On the bright side for Republicans, the Omnibus does provide funding for a number of conservative priorities: it boosts defense spending to $700 billion, the largest year-to-year increase in the defense budget within the last 15 years. And as per President Donald Trump’s push for increased border security funding, specifically for the construction of a wall, the bill allocates roughly $1.6 billion for border security. Unfortunately, this may not seem so great considering that Trump had initially requested $25 billion for the wall. Furthermore, the bill provides $4 billion in funding to address the opioid crisis, a bipartisan priority that has especially been emphasized as a pressing issue by President Trump.
However, it is not all rainbows and sunshine for Republicans, as they have had to compromise on many key tenets to get this Omnibus passed, especially in terms of fiscal responsibility and cutting domestic spending. Senator Rand Paul (R-KY), Tea Party firebrand and conservative stalwart, has publicly stated his opposition to the spending bill, claiming, “Shame, shame. A pox on both Houses - and parties. $1.3 trillion. Busts budget caps. 2200 pages, with just hours to try to read it.” Furthermore, conservatives have expressed concern towards the fact that the bill does not address important policy changes that they have been pushing for. For example, the bill continues to fund Planned Parenthood and does not defund Sanctuary Cities, even though they brazenly violate federal immigration law. And the bill forbids the $1.6 billion allocated to border security from being spent on the construction of a wall. Rather, the money can only be used to renovate existing barriers, such as fences.
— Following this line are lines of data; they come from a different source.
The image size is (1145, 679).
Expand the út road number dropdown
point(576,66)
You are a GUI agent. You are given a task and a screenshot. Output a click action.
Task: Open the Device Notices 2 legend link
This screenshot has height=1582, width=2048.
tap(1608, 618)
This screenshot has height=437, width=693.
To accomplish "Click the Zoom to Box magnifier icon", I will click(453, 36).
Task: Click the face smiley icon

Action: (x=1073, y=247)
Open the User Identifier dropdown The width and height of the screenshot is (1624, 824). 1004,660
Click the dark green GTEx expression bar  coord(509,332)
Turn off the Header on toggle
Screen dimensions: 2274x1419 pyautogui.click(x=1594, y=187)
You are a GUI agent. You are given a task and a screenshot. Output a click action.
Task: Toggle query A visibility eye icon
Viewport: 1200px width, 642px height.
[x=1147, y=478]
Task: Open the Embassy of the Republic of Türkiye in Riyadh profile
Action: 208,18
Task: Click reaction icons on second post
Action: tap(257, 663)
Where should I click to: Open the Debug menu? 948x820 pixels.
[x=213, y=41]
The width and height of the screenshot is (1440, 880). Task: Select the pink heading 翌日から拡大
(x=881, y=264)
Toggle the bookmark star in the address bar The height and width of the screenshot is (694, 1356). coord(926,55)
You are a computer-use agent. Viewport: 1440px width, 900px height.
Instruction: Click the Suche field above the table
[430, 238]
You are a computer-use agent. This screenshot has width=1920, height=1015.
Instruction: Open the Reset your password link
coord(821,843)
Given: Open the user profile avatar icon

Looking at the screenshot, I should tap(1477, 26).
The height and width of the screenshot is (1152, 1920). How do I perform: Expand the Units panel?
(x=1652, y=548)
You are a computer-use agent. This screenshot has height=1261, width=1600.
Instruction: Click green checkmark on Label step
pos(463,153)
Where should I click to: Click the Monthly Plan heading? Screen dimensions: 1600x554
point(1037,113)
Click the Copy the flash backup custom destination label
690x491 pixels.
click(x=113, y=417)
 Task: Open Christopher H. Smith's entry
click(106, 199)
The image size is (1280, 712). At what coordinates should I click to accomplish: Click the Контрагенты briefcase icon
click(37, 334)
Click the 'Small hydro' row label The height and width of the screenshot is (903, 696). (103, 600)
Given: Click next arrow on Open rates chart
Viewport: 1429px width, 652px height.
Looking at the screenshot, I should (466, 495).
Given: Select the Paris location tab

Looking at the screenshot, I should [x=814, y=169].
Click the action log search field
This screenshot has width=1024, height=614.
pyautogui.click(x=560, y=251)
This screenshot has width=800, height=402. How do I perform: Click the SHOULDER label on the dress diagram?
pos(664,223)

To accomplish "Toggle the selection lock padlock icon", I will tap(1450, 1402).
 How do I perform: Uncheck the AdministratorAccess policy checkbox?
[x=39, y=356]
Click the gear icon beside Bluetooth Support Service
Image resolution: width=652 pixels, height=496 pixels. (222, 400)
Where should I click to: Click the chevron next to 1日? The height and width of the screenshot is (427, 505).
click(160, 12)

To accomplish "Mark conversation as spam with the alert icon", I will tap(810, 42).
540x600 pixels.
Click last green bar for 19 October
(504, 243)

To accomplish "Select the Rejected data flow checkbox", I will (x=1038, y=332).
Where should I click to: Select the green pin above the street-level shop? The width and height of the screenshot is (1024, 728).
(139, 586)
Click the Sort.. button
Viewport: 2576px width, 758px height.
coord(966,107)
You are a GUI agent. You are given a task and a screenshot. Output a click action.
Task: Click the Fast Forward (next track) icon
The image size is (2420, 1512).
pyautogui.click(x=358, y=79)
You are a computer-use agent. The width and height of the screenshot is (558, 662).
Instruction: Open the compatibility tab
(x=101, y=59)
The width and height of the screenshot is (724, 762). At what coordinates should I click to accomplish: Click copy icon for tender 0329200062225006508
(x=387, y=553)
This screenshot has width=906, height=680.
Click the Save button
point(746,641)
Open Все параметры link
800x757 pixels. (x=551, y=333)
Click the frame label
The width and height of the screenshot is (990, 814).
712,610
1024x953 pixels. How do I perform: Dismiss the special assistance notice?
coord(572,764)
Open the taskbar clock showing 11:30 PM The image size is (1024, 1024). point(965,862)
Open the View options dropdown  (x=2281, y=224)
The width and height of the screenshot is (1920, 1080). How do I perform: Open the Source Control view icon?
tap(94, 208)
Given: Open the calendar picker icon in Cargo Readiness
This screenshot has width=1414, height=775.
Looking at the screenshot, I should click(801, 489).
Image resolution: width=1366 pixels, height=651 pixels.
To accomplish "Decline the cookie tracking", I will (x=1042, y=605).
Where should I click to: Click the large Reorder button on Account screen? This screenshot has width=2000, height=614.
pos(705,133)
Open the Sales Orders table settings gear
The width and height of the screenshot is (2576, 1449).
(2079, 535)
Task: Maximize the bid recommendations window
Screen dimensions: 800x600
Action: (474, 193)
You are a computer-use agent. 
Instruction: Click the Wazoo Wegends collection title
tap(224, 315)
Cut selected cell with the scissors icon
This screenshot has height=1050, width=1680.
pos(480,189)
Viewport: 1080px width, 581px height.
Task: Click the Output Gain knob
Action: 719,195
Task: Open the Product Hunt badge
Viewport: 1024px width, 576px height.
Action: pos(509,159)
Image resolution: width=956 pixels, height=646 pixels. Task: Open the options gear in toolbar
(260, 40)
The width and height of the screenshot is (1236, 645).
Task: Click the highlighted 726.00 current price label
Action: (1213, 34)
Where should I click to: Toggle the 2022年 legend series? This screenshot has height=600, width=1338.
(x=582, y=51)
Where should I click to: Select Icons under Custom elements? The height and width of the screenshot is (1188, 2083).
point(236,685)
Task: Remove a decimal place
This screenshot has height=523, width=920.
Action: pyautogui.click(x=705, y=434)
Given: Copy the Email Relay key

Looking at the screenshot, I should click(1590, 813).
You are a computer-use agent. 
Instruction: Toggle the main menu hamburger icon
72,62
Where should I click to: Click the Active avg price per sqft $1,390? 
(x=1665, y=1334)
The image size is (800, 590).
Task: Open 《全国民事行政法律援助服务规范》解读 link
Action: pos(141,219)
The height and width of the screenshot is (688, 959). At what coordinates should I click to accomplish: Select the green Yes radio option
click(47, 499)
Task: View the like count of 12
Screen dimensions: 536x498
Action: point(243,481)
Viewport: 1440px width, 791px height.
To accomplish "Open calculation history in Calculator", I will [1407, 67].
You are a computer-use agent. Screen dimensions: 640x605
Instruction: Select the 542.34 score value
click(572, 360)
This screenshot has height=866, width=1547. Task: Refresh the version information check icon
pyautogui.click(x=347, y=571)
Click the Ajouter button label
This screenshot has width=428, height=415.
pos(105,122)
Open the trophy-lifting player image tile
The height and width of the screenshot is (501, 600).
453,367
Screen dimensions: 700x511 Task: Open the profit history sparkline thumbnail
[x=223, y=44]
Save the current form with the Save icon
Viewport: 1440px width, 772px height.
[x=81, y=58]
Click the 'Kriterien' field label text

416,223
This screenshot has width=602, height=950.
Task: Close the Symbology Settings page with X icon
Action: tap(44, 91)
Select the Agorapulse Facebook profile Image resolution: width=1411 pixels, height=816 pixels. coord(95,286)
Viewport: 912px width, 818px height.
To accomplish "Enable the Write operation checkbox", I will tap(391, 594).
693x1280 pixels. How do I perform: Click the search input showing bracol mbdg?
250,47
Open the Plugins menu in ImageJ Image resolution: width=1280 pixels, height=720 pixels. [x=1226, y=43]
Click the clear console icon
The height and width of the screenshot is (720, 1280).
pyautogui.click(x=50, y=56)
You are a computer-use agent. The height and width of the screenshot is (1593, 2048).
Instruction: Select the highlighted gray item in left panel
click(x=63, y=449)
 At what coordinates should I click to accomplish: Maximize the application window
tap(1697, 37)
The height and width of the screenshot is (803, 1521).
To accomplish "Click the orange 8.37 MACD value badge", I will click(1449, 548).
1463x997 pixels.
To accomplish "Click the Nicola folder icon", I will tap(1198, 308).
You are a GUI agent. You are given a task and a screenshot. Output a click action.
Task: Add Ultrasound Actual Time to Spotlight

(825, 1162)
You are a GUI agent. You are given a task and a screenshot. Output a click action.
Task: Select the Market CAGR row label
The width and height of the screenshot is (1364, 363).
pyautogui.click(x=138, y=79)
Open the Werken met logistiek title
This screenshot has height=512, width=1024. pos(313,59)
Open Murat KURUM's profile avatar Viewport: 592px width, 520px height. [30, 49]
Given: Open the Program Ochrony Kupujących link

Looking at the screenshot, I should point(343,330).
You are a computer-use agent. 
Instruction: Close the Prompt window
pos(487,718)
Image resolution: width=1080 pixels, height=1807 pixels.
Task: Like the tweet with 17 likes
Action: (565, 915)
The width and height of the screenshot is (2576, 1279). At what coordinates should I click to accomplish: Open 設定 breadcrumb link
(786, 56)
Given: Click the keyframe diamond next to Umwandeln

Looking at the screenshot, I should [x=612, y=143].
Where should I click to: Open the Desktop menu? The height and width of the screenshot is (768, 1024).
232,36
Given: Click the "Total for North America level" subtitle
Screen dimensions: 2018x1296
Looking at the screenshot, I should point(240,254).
On the other side of the aisle, apart from concerns that the bill does nothing to address DACA, Democrats have warmed up to the Omnibus due to its domestic spending increases. The Omnibus increases the funding for Amtrak by $650 million. The National Institutes of Health receives $3 billion in additional funding. The Community Development Block Grant Program, one which the president has called to be abolished, will instead see its budget double, from $2.8 billion to $5.2 billion. The TIGER program, a transportation grant program which began with Obama’s post-recession stimulus, will receive nearly three times its current budget: $1.5 billion.
President Trump consistently voiced opposition to the bill, even going as far as threatening to veto it in a tweet, on the grounds that “the 800,000 plus DACA recipients have been totally abandoned by the Democrats (not even mentioned in Bill) and the BORDER WALL, which is desperately needed for our National Defense, is not fully funded.” However, since it provided the military funding that Trump had long called for, he ultimately decided against vetoing the bill and signed it, albeit reluctantly, saying that “I will never sign another bill like this again.” In the wake of signing the Omnibus, Trump called on Congress to give him line-item veto powers so that he would have the power to unilaterally cut wasteful spending.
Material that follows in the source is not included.